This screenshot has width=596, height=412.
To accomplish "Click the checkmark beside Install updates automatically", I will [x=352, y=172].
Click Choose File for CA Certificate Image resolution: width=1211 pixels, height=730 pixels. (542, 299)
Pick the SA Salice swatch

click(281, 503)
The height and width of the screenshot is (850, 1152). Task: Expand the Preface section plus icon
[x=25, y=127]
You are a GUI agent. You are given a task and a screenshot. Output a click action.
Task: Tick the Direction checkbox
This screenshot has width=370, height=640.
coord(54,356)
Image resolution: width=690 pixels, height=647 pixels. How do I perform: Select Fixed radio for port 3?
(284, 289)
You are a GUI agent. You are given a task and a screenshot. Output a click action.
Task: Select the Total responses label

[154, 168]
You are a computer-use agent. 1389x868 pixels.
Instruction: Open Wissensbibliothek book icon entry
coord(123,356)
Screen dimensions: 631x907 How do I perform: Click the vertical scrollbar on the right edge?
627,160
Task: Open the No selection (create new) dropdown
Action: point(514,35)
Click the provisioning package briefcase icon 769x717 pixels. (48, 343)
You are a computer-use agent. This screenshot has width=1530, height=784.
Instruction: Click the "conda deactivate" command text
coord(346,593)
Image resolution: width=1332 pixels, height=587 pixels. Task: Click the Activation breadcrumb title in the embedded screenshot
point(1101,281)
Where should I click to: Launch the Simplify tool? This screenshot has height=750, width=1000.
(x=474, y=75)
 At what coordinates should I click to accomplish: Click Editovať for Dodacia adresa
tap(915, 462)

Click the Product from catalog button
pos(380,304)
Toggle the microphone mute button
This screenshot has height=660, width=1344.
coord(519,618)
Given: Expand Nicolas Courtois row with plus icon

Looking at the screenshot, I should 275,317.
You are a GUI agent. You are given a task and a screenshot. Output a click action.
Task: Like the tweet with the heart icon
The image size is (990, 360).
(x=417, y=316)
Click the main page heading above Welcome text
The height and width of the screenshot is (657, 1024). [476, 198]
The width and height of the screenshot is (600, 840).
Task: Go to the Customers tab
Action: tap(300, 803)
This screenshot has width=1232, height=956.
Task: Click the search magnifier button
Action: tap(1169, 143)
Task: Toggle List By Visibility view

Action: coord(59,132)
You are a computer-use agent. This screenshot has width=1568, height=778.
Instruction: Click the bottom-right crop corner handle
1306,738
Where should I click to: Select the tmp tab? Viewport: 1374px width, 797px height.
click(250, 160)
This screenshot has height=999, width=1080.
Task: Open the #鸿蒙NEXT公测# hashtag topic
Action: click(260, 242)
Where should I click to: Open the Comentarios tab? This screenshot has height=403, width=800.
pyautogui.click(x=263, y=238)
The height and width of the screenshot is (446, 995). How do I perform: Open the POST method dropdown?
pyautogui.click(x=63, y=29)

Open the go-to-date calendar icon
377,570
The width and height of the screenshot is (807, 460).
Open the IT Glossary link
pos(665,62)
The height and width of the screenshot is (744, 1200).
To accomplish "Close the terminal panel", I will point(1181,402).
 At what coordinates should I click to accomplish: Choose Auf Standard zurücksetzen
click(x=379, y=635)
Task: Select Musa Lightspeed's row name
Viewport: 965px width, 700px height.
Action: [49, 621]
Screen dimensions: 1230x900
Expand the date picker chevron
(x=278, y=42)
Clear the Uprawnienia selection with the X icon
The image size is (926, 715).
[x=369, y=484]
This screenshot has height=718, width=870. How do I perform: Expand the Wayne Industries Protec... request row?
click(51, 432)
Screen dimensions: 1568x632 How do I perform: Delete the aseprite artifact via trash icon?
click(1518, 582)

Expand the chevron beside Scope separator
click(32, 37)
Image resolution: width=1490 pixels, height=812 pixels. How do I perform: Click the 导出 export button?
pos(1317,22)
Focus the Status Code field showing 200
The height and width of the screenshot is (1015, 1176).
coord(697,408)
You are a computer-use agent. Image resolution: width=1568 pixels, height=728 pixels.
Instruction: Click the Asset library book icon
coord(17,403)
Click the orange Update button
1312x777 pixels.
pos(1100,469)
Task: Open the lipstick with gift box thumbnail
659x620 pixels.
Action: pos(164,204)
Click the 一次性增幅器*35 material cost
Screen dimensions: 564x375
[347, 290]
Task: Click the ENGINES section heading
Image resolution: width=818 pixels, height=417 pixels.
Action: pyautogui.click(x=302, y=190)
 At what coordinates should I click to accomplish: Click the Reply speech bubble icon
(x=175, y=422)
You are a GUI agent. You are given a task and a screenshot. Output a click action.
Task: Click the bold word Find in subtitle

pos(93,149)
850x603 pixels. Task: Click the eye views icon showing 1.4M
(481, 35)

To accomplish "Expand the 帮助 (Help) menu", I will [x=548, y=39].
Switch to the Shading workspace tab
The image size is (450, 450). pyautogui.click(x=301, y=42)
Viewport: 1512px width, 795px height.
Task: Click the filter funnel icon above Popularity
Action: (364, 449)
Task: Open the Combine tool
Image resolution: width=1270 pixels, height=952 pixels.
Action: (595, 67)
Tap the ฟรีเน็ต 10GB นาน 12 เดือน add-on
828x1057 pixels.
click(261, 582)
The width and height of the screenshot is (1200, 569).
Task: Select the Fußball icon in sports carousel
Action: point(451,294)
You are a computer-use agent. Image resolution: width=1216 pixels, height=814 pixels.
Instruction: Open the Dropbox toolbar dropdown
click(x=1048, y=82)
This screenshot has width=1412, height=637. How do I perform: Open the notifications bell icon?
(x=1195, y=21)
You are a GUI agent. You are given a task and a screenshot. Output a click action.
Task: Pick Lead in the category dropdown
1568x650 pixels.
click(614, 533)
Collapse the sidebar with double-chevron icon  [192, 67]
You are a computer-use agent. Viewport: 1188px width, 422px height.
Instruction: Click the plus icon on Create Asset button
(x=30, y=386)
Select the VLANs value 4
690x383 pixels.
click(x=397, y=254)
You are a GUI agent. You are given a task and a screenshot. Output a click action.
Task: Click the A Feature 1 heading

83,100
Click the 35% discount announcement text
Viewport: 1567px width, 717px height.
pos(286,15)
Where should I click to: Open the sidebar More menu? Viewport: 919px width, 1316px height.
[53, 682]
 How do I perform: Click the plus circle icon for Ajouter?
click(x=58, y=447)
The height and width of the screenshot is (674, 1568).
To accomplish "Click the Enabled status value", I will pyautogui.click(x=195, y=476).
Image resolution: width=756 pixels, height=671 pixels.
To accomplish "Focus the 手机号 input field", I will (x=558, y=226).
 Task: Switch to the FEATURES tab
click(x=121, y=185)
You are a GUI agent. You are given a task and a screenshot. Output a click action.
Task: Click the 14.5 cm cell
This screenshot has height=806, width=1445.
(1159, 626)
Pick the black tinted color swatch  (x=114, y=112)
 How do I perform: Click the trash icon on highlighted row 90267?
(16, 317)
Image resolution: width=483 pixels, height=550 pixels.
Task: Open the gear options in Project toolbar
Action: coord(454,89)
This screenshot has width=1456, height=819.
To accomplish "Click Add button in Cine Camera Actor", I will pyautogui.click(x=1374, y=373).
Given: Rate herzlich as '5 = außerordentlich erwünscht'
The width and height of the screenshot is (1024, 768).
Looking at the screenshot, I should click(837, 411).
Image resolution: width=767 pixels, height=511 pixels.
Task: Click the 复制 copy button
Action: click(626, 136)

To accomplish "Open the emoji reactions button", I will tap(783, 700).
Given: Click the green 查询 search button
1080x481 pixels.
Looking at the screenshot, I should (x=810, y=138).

☆ ☆ ☆ ☆ ☆ ☆ ☆

(TASK DETAILS): Word for word, reproduce every record shown above.

(YOUR SOLUTION):
This screenshot has width=596, height=412.
To accomplish "Click the checkmark beside Install updates automatically", I will [x=352, y=172].
Click Choose File for CA Certificate Image resolution: width=1211 pixels, height=730 pixels. (542, 299)
Pick the SA Salice swatch

click(281, 503)
The height and width of the screenshot is (850, 1152). Task: Expand the Preface section plus icon
[x=25, y=127]
You are a GUI agent. You are given a task and a screenshot. Output a click action.
Task: Tick the Direction checkbox
This screenshot has width=370, height=640.
coord(54,356)
Image resolution: width=690 pixels, height=647 pixels. How do I perform: Select Fixed radio for port 3?
(284, 289)
You are a GUI agent. You are given a task and a screenshot. Output a click action.
Task: Select the Total responses label

[154, 168]
You are a computer-use agent. 1389x868 pixels.
Instruction: Open Wissensbibliothek book icon entry
coord(123,356)
Screen dimensions: 631x907 How do I perform: Click the vertical scrollbar on the right edge?
627,160
Task: Open the No selection (create new) dropdown
Action: point(514,35)
Click the provisioning package briefcase icon 769x717 pixels. (48, 343)
You are a computer-use agent. This screenshot has width=1530, height=784.
Instruction: Click the "conda deactivate" command text
coord(346,593)
Image resolution: width=1332 pixels, height=587 pixels. Task: Click the Activation breadcrumb title in the embedded screenshot
point(1101,281)
Where should I click to: Launch the Simplify tool? This screenshot has height=750, width=1000.
(x=474, y=75)
 At what coordinates should I click to accomplish: Click Editovať for Dodacia adresa
tap(915, 462)

Click the Product from catalog button
pos(380,304)
Toggle the microphone mute button
This screenshot has height=660, width=1344.
coord(519,618)
Given: Expand Nicolas Courtois row with plus icon

Looking at the screenshot, I should 275,317.
You are a GUI agent. You are given a task and a screenshot. Output a click action.
Task: Like the tweet with the heart icon
The image size is (990, 360).
(x=417, y=316)
Click the main page heading above Welcome text
The height and width of the screenshot is (657, 1024). [476, 198]
The width and height of the screenshot is (600, 840).
Task: Go to the Customers tab
Action: tap(300, 803)
This screenshot has width=1232, height=956.
Task: Click the search magnifier button
Action: tap(1169, 143)
Task: Toggle List By Visibility view

Action: coord(59,132)
You are a computer-use agent. This screenshot has width=1568, height=778.
Instruction: Click the bottom-right crop corner handle
1306,738
Where should I click to: Select the tmp tab? Viewport: 1374px width, 797px height.
click(250, 160)
This screenshot has height=999, width=1080.
Task: Open the #鸿蒙NEXT公测# hashtag topic
Action: click(260, 242)
Where should I click to: Open the Comentarios tab? This screenshot has height=403, width=800.
pyautogui.click(x=263, y=238)
The height and width of the screenshot is (446, 995). How do I perform: Open the POST method dropdown?
pyautogui.click(x=63, y=29)

Open the go-to-date calendar icon
377,570
The width and height of the screenshot is (807, 460).
Open the IT Glossary link
pos(665,62)
The height and width of the screenshot is (744, 1200).
To accomplish "Close the terminal panel", I will point(1181,402).
 At what coordinates should I click to accomplish: Choose Auf Standard zurücksetzen
click(x=379, y=635)
Task: Select Musa Lightspeed's row name
Viewport: 965px width, 700px height.
Action: [49, 621]
Screen dimensions: 1230x900
Expand the date picker chevron
(x=278, y=42)
Clear the Uprawnienia selection with the X icon
The image size is (926, 715).
[x=369, y=484]
This screenshot has height=718, width=870. How do I perform: Expand the Wayne Industries Protec... request row?
click(51, 432)
Screen dimensions: 1568x632 How do I perform: Delete the aseprite artifact via trash icon?
click(1518, 582)

Expand the chevron beside Scope separator
click(32, 37)
Image resolution: width=1490 pixels, height=812 pixels. How do I perform: Click the 导出 export button?
pos(1317,22)
Focus the Status Code field showing 200
The height and width of the screenshot is (1015, 1176).
coord(697,408)
You are a computer-use agent. Image resolution: width=1568 pixels, height=728 pixels.
Instruction: Click the Asset library book icon
coord(17,403)
Click the orange Update button
1312x777 pixels.
pos(1100,469)
Task: Open the lipstick with gift box thumbnail
659x620 pixels.
Action: pos(164,204)
Click the 一次性增幅器*35 material cost
Screen dimensions: 564x375
[347, 290]
Task: Click the ENGINES section heading
Image resolution: width=818 pixels, height=417 pixels.
Action: pyautogui.click(x=302, y=190)
 At what coordinates should I click to accomplish: Click the Reply speech bubble icon
(x=175, y=422)
You are a GUI agent. You are given a task and a screenshot. Output a click action.
Task: Click the bold word Find in subtitle

pos(93,149)
850x603 pixels. Task: Click the eye views icon showing 1.4M
(481, 35)

To accomplish "Expand the 帮助 (Help) menu", I will [x=548, y=39].
Switch to the Shading workspace tab
The image size is (450, 450). pyautogui.click(x=301, y=42)
Viewport: 1512px width, 795px height.
Task: Click the filter funnel icon above Popularity
Action: (364, 449)
Task: Open the Combine tool
Image resolution: width=1270 pixels, height=952 pixels.
Action: (595, 67)
Tap the ฟรีเน็ต 10GB นาน 12 เดือน add-on
828x1057 pixels.
click(261, 582)
The width and height of the screenshot is (1200, 569).
Task: Select the Fußball icon in sports carousel
Action: point(451,294)
You are a computer-use agent. Image resolution: width=1216 pixels, height=814 pixels.
Instruction: Open the Dropbox toolbar dropdown
click(x=1048, y=82)
This screenshot has width=1412, height=637. How do I perform: Open the notifications bell icon?
(x=1195, y=21)
You are a GUI agent. You are given a task and a screenshot. Output a click action.
Task: Pick Lead in the category dropdown
1568x650 pixels.
click(614, 533)
Collapse the sidebar with double-chevron icon  [192, 67]
You are a computer-use agent. Viewport: 1188px width, 422px height.
Instruction: Click the plus icon on Create Asset button
(x=30, y=386)
Select the VLANs value 4
690x383 pixels.
click(x=397, y=254)
You are a GUI agent. You are given a task and a screenshot. Output a click action.
Task: Click the A Feature 1 heading

83,100
Click the 35% discount announcement text
Viewport: 1567px width, 717px height.
pos(286,15)
Where should I click to: Open the sidebar More menu? Viewport: 919px width, 1316px height.
[53, 682]
 How do I perform: Click the plus circle icon for Ajouter?
click(x=58, y=447)
The height and width of the screenshot is (674, 1568).
To accomplish "Click the Enabled status value", I will pyautogui.click(x=195, y=476).
Image resolution: width=756 pixels, height=671 pixels.
To accomplish "Focus the 手机号 input field", I will (x=558, y=226).
 Task: Switch to the FEATURES tab
click(x=121, y=185)
You are a GUI agent. You are given a task and a screenshot. Output a click action.
Task: Click the 14.5 cm cell
This screenshot has height=806, width=1445.
(1159, 626)
Pick the black tinted color swatch  (x=114, y=112)
 How do I perform: Click the trash icon on highlighted row 90267?
(16, 317)
Image resolution: width=483 pixels, height=550 pixels.
Task: Open the gear options in Project toolbar
Action: coord(454,89)
This screenshot has width=1456, height=819.
To accomplish "Click Add button in Cine Camera Actor", I will pyautogui.click(x=1374, y=373).
Given: Rate herzlich as '5 = außerordentlich erwünscht'
The width and height of the screenshot is (1024, 768).
Looking at the screenshot, I should click(837, 411).
Image resolution: width=767 pixels, height=511 pixels.
Task: Click the 复制 copy button
Action: click(626, 136)

To accomplish "Open the emoji reactions button", I will tap(783, 700).
Given: Click the green 查询 search button
1080x481 pixels.
Looking at the screenshot, I should (x=810, y=138).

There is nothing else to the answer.